PROVIDED RECORDS =

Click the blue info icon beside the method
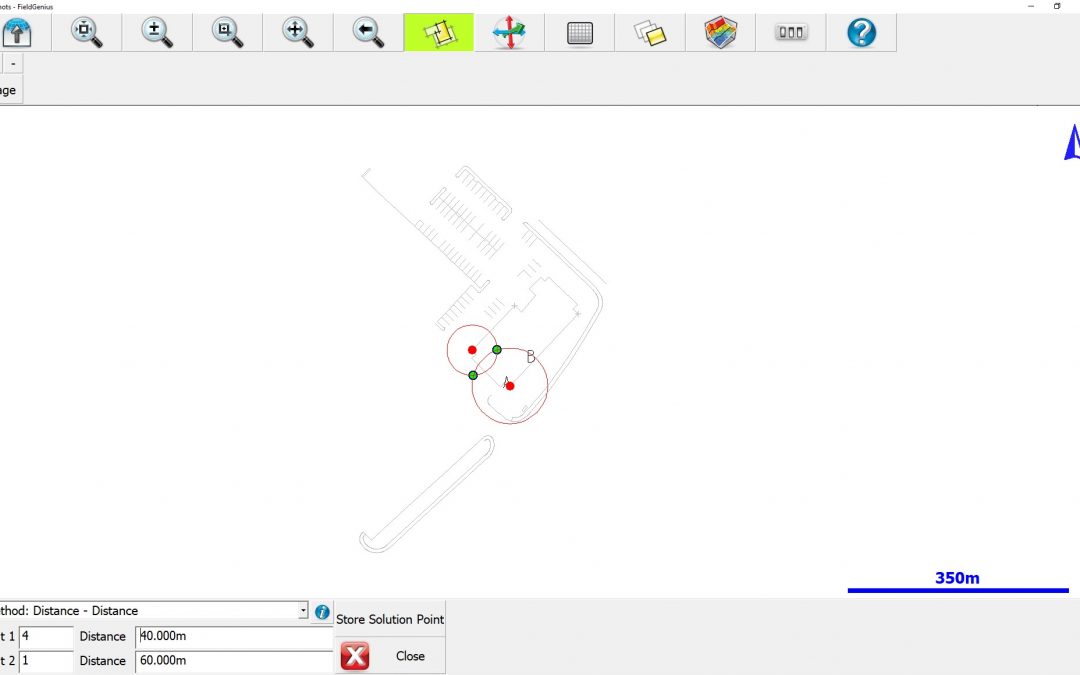The image size is (1080, 675). 322,611
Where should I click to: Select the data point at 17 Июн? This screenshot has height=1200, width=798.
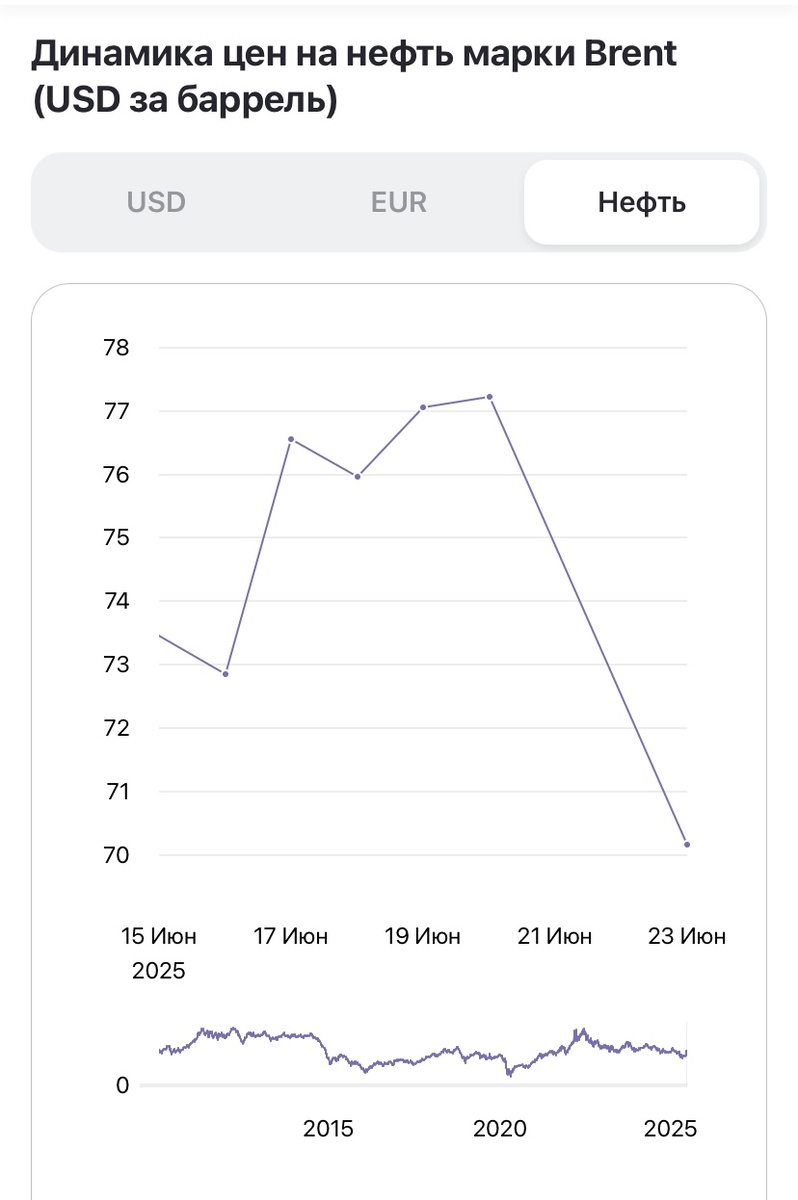click(x=291, y=439)
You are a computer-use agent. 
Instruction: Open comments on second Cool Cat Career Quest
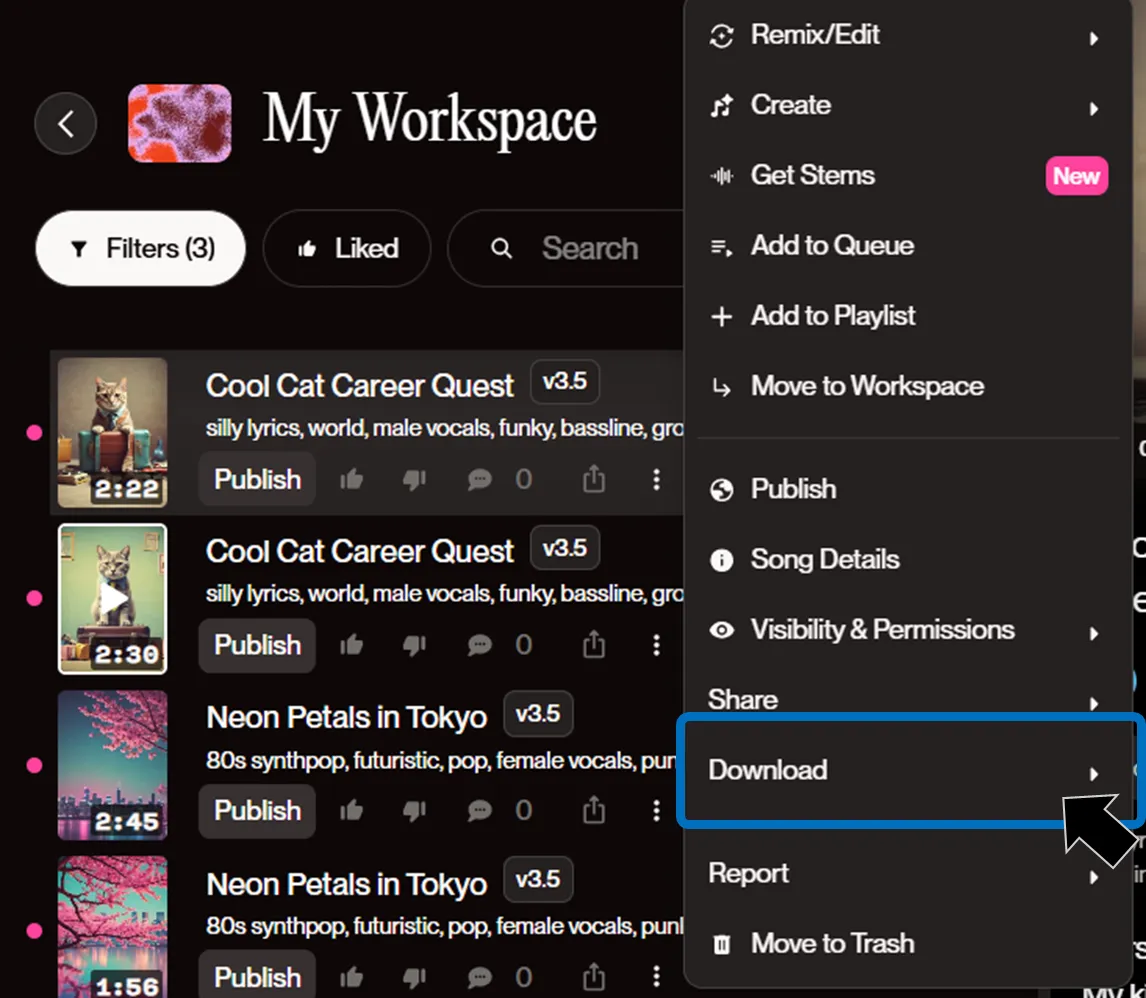(x=480, y=646)
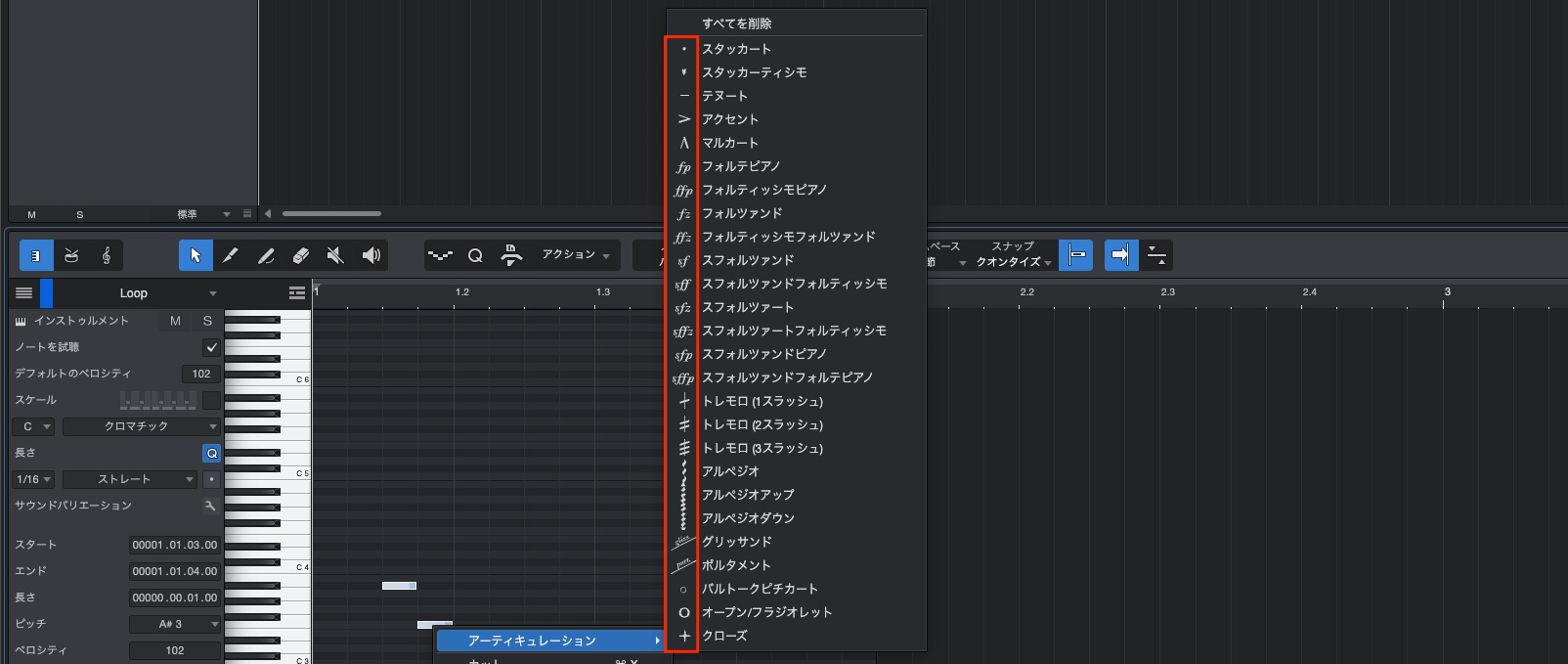Open the クロマチック scale dropdown
The height and width of the screenshot is (664, 1568).
[142, 426]
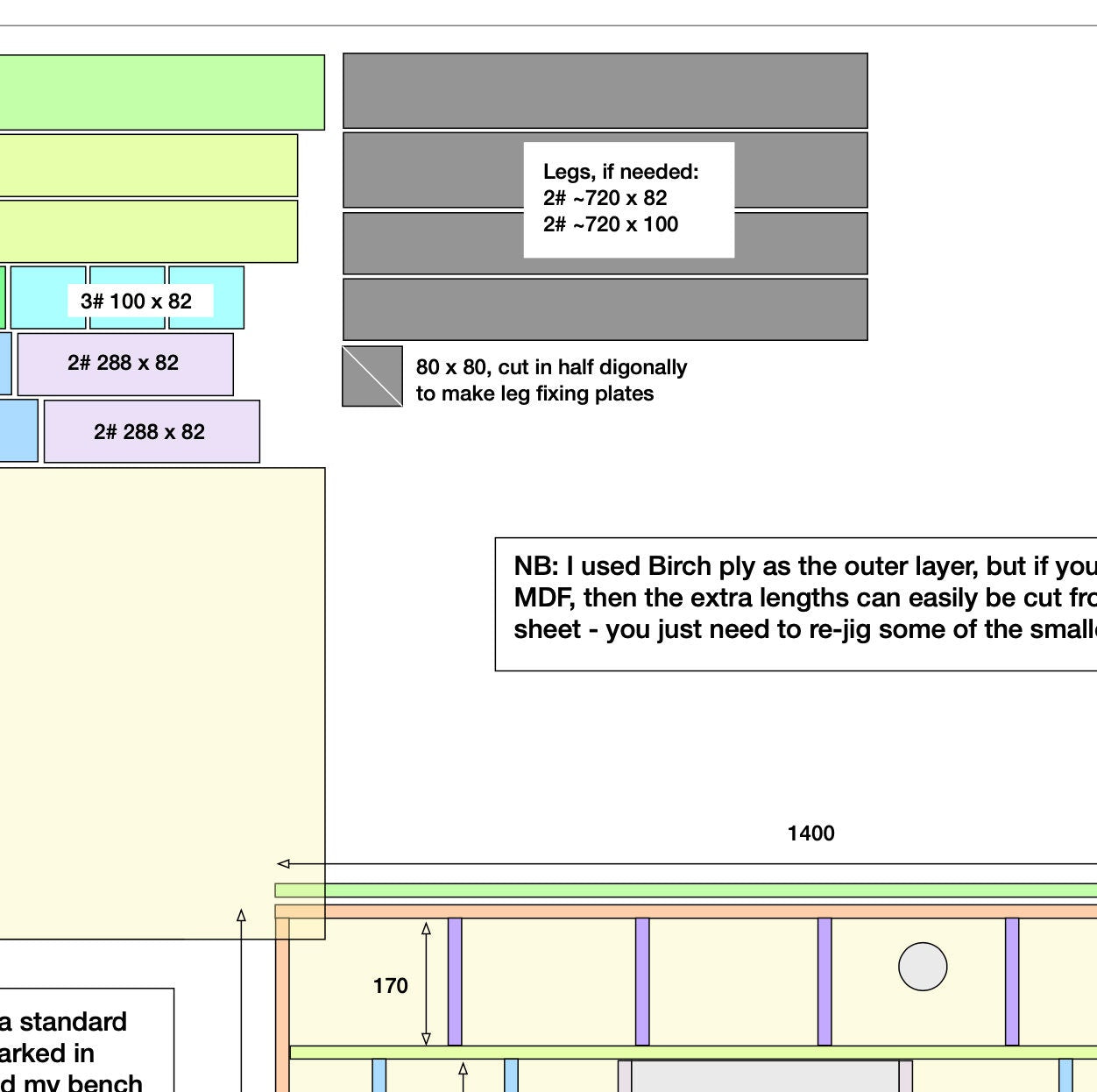Click the light green rectangle at top left
Image resolution: width=1097 pixels, height=1092 pixels.
pyautogui.click(x=161, y=93)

PROBLEM DESCRIPTION =
Word for word, repeat each record above; leave out every picture.

ANSWER AREA =
Click the blue info icon beside the method
The image size is (1080, 675). 322,611
Where should I click to: Select the data point at 17 Июн? This screenshot has height=1200, width=798.
click(x=291, y=439)
You are a computer-use agent. 
Instruction: Open comments on second Cool Cat Career Quest
(x=480, y=646)
Open the クロマチック scale dropdown
The height and width of the screenshot is (664, 1568).
[142, 426]
Click the light green rectangle at top left
Image resolution: width=1097 pixels, height=1092 pixels.
pyautogui.click(x=161, y=93)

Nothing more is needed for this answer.